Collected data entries

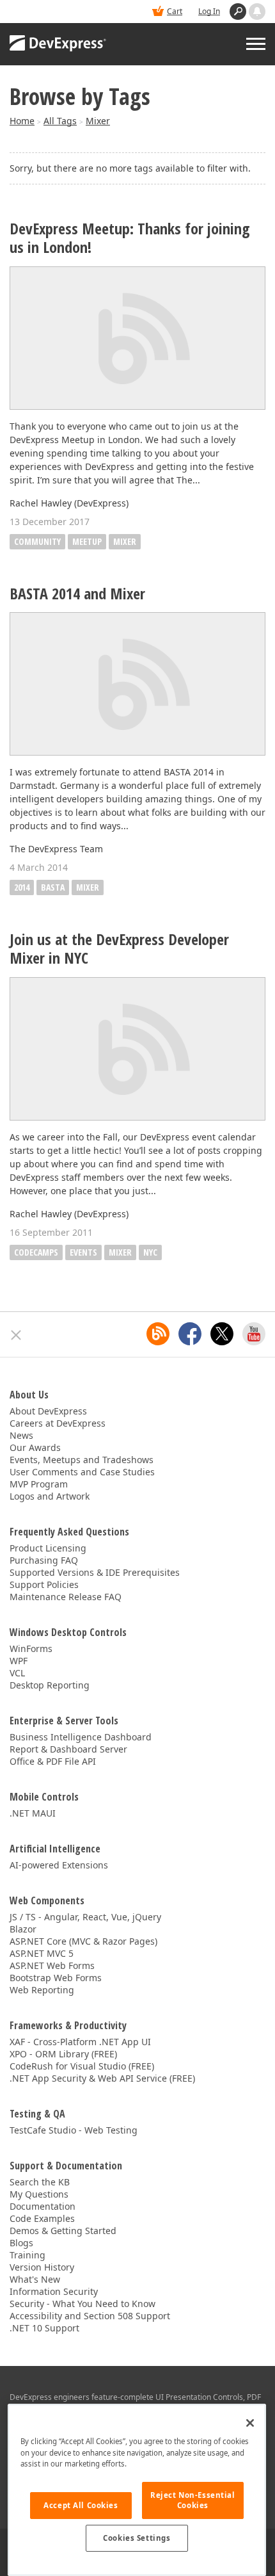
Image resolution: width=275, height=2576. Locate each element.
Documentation (42, 2206)
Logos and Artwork (50, 1496)
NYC (150, 1252)
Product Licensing (48, 1548)
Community (37, 541)
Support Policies (44, 1584)
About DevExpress (48, 1411)
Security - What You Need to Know (82, 2303)
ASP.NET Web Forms (52, 1965)
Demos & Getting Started (63, 2230)
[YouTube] (253, 1333)
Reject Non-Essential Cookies (192, 2500)
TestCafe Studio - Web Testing (74, 2130)
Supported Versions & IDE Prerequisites (95, 1572)
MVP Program (39, 1484)
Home (22, 121)
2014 (21, 887)
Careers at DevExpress (58, 1423)
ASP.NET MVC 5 (42, 1953)
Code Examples (42, 2218)
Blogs (21, 2243)
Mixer (98, 121)
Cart (174, 11)
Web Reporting (42, 1990)
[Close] (250, 2423)
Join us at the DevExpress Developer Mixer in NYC (119, 949)
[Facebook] (189, 1333)
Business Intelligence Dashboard (81, 1737)
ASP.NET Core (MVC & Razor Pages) (83, 1941)
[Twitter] (221, 1333)
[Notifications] (257, 11)
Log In (209, 11)
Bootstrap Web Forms (56, 1978)
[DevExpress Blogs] (157, 1333)
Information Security (54, 2291)
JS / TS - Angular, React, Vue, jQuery (85, 1917)
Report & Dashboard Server (68, 1749)
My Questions (39, 2194)
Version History (42, 2267)
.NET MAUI (33, 1813)
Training (27, 2255)
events (83, 1252)
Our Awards (35, 1447)
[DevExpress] (58, 44)
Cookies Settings (136, 2538)
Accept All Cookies (80, 2505)
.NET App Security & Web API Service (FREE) (102, 2078)
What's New (35, 2279)
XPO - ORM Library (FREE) (63, 2054)
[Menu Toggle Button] (255, 44)
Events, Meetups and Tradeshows (81, 1460)
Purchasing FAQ (44, 1560)
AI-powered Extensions (59, 1865)
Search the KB (40, 2182)
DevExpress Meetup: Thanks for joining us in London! (130, 238)
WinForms (31, 1648)
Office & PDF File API (53, 1761)
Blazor (23, 1929)
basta (53, 887)
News (21, 1435)
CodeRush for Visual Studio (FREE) (82, 2066)
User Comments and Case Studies (82, 1472)
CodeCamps (36, 1252)
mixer (87, 887)
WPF (19, 1661)
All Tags (60, 121)
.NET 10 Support (44, 2328)
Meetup (87, 541)
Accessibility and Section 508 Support (90, 2316)
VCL (17, 1673)
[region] (137, 2490)
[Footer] (16, 1335)
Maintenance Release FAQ (66, 1597)
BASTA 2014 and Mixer (77, 594)
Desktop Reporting (50, 1685)
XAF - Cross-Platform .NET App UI (80, 2042)
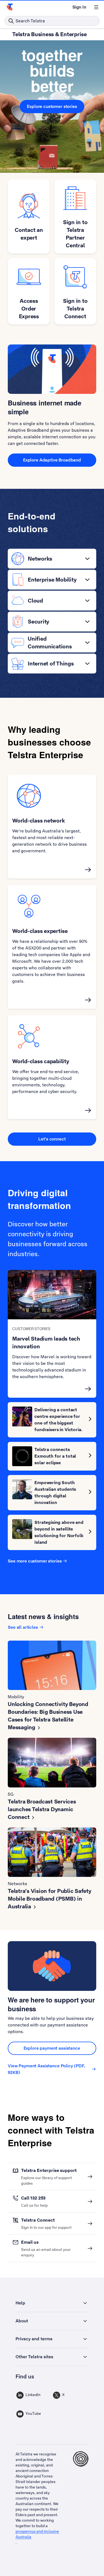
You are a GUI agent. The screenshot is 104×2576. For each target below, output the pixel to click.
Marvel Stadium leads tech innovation (46, 1342)
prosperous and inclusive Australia (37, 2534)
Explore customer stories (52, 106)
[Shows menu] (96, 7)
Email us (30, 2242)
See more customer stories (35, 1561)
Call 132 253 (33, 2198)
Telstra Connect (38, 2220)
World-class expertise (40, 931)
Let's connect (51, 1139)
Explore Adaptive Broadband (52, 460)
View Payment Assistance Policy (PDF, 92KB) (46, 2069)
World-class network (38, 820)
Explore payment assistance (52, 2048)
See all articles (23, 1627)
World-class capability (40, 1061)
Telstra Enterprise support (49, 2170)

**Problem to solve**
Set down the records above word for word, from the first line through the line containing "[DevExpress] (58, 44)", both included; leave out the pictures.

**Response for this exercise**
Image resolution: width=275, height=2576. Locate each element.
Documentation (42, 2206)
Logos and Artwork (50, 1496)
NYC (150, 1252)
Product Licensing (48, 1548)
Community (37, 541)
Support Policies (44, 1584)
About DevExpress (48, 1411)
Security - What You Need to Know (82, 2303)
ASP.NET Web Forms (52, 1965)
Demos & Getting Started (63, 2230)
[YouTube] (253, 1333)
Reject Non-Essential Cookies (192, 2500)
TestCafe Studio - Web Testing (74, 2130)
Supported Versions & IDE Prerequisites (95, 1572)
MVP Program (39, 1484)
Home (22, 121)
2014 (21, 887)
Careers at DevExpress (58, 1423)
ASP.NET MVC 5 (42, 1953)
Code Examples (42, 2218)
Blogs (21, 2243)
Mixer (98, 121)
Cart (174, 11)
Web Reporting (42, 1990)
[Close] (250, 2423)
Join us at the DevExpress Developer Mixer in NYC (119, 949)
[Facebook] (189, 1333)
Business Intelligence Dashboard (81, 1737)
ASP.NET Core (MVC & Razor Pages) (83, 1941)
[Twitter] (221, 1333)
[Notifications] (257, 11)
Log In (209, 11)
Bootstrap Web Forms (56, 1978)
[DevExpress Blogs] (157, 1333)
Information Security (54, 2291)
JS / TS - Angular, React, Vue, jQuery (85, 1917)
Report & Dashboard Server (68, 1749)
My Questions (39, 2194)
Version History (42, 2267)
.NET MAUI (33, 1813)
Training (27, 2255)
events (83, 1252)
Our Awards (35, 1447)
[DevExpress] (58, 44)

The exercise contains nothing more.